Extrêmement impopulaire, ce projet de loi s’attaque à un sujet auquel le président avait pourtant promis de ne pas toucher. Dans une allocution mercredi 29 août, Vladimir Poutine a néanmoins justifié, par des raisons macroéconomiques et démographiques, sa nécessité absolue – tout en proposant des aménagements importants afin d’en réduire la brutalité. Parmi ceux-ci :
- Le recul de l’âge de départ à la retraite des femmes à 60 ans et non à 63 ans (plus tôt encore pour les mères de famille en fonction du nombre d’enfants) ;
- Des sanctions administratives et pénales contre les employeurs qui licencient des salariés proches de l’âge de la retraite ou qui refusent d’embaucher des seniors, et l’augmentation des indemnités de chômage pour ces derniers ;
- La non-application de ces nouvelles mesures pour les travailleurs des mines et de certaines industries lourdes, ainsi que pour les représentants des peuples autochtones du Grand Nord, et l’augmentation de la pension pour les retraités de l’agriculture.
Poutine a utilisé son capital politique
Le discours télévisé de Vladimir Poutine, exercice jugé de haute voltige, a été perçu par la presse russe comme un moment exceptionnel de communication avec la nation : “Un événement hors norme, parce que l’augmentation de l’âge de la retraite est un événement hors norme”, écrit Gazeta.ru,estimant que cette réforme est “sans le moindre doute le sujet le plus important actuellement en Russie, car il a des conséquences sur la vie de dizaines millions de personnes”.
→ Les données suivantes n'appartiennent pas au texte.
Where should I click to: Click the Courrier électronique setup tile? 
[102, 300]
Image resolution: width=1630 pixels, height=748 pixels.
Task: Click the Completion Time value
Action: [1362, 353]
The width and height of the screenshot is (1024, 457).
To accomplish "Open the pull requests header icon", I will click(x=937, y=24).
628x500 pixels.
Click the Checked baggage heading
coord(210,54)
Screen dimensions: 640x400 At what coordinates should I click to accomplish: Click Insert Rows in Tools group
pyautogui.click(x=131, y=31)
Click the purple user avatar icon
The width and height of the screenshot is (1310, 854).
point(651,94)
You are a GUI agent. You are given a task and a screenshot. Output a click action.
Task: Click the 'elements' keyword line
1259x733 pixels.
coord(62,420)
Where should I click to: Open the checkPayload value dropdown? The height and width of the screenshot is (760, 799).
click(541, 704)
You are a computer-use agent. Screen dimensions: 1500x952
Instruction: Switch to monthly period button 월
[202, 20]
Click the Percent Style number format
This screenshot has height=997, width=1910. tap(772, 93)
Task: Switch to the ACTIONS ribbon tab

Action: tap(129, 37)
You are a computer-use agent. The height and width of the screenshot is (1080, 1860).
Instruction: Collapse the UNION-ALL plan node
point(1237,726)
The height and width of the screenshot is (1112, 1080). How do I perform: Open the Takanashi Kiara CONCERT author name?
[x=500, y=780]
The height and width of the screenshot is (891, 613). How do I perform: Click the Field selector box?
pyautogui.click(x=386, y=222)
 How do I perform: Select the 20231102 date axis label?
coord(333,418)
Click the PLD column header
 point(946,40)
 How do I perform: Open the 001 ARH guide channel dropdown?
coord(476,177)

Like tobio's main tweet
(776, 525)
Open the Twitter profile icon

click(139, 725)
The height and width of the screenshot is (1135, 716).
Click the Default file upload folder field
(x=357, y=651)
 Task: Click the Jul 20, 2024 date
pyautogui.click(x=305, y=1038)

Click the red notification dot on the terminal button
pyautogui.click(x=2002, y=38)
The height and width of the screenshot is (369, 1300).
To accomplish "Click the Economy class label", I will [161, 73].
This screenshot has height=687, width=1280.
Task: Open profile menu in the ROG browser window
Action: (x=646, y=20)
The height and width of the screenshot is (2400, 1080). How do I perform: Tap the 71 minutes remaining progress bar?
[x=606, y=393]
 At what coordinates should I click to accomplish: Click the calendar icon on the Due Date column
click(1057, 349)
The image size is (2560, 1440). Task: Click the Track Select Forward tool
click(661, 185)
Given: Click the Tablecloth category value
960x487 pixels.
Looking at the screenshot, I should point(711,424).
“Une épreuve titanesque”, jugeait l’éditorialiste de Moskovski Komsomolets Mikaïl Rostovski, la veille de l’intervention de Vladimir Poutine. Celui-ci devait chercher à “convertir la ‘majorité poutinienne’ abstraite [la réserve électorale du chef du Kremlin] qui accepte la logique de la réforme, quand bien même elle ne la salue pas. Le 29 août sera une date clé du dernier mandat du président, la date où il aura commencé à puiser activement dans le capital politique engrangé au cours de longues années.”
“Jamais encore Poutine n’avait si précisément expliqué aux gens, en termes simples et accessibles, les arguments en faveur de l’adoption de telle ou telle mesure économique”, note Gazeta.ru.
Un discours inhabituel
“Poutine a montré qu’il comprenait la logique de l’homme de la rue. Après avoir recensé les arguments macroéconomiques, il a changé de braquet pour décrire la situation telle que la voit le simple citoyen qui [à partir de 55 ans] n’arrive pas à trouver d’emploi et ne peut plus compter sur sa pension de retraite. Son discours était totalement différent de tous ceux des défenseurs de la réforme. Il a établi une relation émotionnelle avec l’auditoire et montré qu’il était le seul à écouter les gens et à penser à eux”, a commenté le politologue Abbas Galliamov, cité par Moskovski Komsomolets.
Enfin, le chef de l’État a endossé la responsabilité de l’augmentation de l’âge de la retraite. Il s’agit désormais d’une réforme d’État, et non plus d’un projet gouvernemental. Pour la première fois, le président déposera ses amendements lors de la seconde lecture à la Douma, le 24 septembre.